The modern timber wall panelling references a widespread Victorian building tradition. This white-painted paneling is used as cladding for a volume that encloses the hallway, and indoor and outdoor storage. The white-painted render to the sculptural modern elevations similarly references the original finish of the rear portions of Victorian houses. A polished concrete floor runs continuously from the interior to the exterior, diminishing the perception of a threshold between inside and outside. The concrete staircase physically and visually connects the courtyard to a raised garden area, also extensively paved with polished concrete. Viewed from the upper levels of the house, timber-decked areas to the raised garden are foregrounded by a view of the ground floor shower room clad in the same material. The use of timber decking for elements in the lower-level courtyard further visually incorporates the landscape architecture into the building design strategy.
A concrete staircase connects the lower courtyard to the raised garden area, both framed by exterior walls and planters that extend the interior vocabulary into the exterior spaces.

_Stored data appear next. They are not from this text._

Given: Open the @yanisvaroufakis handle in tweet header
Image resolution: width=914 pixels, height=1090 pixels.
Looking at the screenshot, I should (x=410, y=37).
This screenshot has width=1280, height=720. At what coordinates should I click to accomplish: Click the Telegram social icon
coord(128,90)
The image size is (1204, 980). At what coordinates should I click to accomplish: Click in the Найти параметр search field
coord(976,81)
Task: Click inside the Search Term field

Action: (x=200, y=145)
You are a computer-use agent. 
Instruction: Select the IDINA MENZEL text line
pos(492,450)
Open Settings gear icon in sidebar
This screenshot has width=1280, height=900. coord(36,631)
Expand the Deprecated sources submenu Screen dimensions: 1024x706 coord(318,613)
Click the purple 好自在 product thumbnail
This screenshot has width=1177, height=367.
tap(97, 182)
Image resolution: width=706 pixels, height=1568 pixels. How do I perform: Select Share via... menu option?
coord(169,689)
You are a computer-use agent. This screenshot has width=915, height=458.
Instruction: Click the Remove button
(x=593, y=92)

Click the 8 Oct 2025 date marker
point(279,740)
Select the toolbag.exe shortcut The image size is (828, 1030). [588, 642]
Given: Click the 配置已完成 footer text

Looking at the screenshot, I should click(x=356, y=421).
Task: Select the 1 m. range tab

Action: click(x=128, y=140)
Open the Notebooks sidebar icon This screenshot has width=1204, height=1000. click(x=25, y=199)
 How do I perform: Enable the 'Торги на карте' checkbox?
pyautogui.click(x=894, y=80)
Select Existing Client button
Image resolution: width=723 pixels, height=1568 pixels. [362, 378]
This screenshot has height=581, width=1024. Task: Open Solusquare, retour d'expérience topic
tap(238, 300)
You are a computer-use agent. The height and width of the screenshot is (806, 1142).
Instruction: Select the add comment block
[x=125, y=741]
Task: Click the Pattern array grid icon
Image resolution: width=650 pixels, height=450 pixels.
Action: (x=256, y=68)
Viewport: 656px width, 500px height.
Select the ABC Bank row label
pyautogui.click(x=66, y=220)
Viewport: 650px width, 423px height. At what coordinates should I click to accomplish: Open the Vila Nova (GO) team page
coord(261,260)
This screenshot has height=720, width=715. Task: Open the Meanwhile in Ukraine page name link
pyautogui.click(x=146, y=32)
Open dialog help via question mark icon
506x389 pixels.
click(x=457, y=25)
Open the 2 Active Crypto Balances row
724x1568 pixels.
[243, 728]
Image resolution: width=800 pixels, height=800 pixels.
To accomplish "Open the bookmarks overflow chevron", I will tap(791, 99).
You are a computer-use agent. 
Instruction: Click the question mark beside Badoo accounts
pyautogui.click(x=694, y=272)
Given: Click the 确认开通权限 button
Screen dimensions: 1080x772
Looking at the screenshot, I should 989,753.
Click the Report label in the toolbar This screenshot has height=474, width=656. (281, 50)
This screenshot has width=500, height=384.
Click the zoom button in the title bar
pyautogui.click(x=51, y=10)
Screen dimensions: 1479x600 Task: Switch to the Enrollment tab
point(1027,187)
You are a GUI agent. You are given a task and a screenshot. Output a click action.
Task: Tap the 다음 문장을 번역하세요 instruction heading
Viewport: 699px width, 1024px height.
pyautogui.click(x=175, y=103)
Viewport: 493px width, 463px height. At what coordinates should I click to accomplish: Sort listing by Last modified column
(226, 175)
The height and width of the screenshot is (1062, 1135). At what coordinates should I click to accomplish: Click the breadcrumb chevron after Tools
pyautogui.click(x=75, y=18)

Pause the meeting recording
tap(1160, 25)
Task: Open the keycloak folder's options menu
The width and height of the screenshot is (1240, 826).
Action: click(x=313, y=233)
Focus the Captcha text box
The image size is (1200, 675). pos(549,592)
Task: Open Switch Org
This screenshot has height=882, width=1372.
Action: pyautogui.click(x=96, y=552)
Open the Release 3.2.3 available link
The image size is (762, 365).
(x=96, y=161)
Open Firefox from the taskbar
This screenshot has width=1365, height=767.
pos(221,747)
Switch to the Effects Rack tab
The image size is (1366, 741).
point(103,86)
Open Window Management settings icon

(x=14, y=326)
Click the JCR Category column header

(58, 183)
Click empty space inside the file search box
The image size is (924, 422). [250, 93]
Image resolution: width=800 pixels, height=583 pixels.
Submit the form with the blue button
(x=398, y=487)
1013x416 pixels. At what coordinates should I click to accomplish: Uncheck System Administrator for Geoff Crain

A frameless sand-blasted window provides light to the ground-floor shower room, which is sited above a timber-clad outdoor storage enclosure.
A lowered ceiling conceals fluorescent lighting and enhances the perception of the design as a delicately attached modern architectural intervention.
Viewed from the interior, the lower and raised areas of the courtyard garden appear as exterior rooms, consistent in material and scale to the interior spaces.
The scheme provides a series of loosely divided interior and exterior spaces split over two levels.
Referencing a traditional building element but using modern detailing, the white-painted wall panelling is continuous from inside to outside.